▶ **WORK TO BE COMPLETED**
Repeat every entry below exactly.

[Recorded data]
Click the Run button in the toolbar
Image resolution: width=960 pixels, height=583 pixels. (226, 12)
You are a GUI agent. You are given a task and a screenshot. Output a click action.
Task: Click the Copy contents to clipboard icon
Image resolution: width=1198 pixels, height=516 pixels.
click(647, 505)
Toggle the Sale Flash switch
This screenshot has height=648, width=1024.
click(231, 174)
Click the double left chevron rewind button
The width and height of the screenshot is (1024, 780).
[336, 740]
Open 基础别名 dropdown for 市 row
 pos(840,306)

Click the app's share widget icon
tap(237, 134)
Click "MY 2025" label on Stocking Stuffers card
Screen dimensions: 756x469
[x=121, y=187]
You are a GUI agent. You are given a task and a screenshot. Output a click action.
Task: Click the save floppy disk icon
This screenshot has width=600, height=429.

▶ **EXERCISE RESULT**
Click the Run button in the toolbar
Image resolution: width=960 pixels, height=583 pixels. (226, 12)
You are a GUI agent. You are given a task and a screenshot. Output a click action.
Task: Click the Copy contents to clipboard icon
Image resolution: width=1198 pixels, height=516 pixels.
click(647, 505)
Toggle the Sale Flash switch
This screenshot has height=648, width=1024.
click(231, 174)
Click the double left chevron rewind button
The width and height of the screenshot is (1024, 780).
[336, 740]
Open 基础别名 dropdown for 市 row
 pos(840,306)

Click the app's share widget icon
tap(237, 134)
Click "MY 2025" label on Stocking Stuffers card
Screen dimensions: 756x469
[x=121, y=187]
You are a GUI agent. You are given a task and a screenshot. Output a click action.
Task: Click the save floppy disk icon
This screenshot has width=600, height=429.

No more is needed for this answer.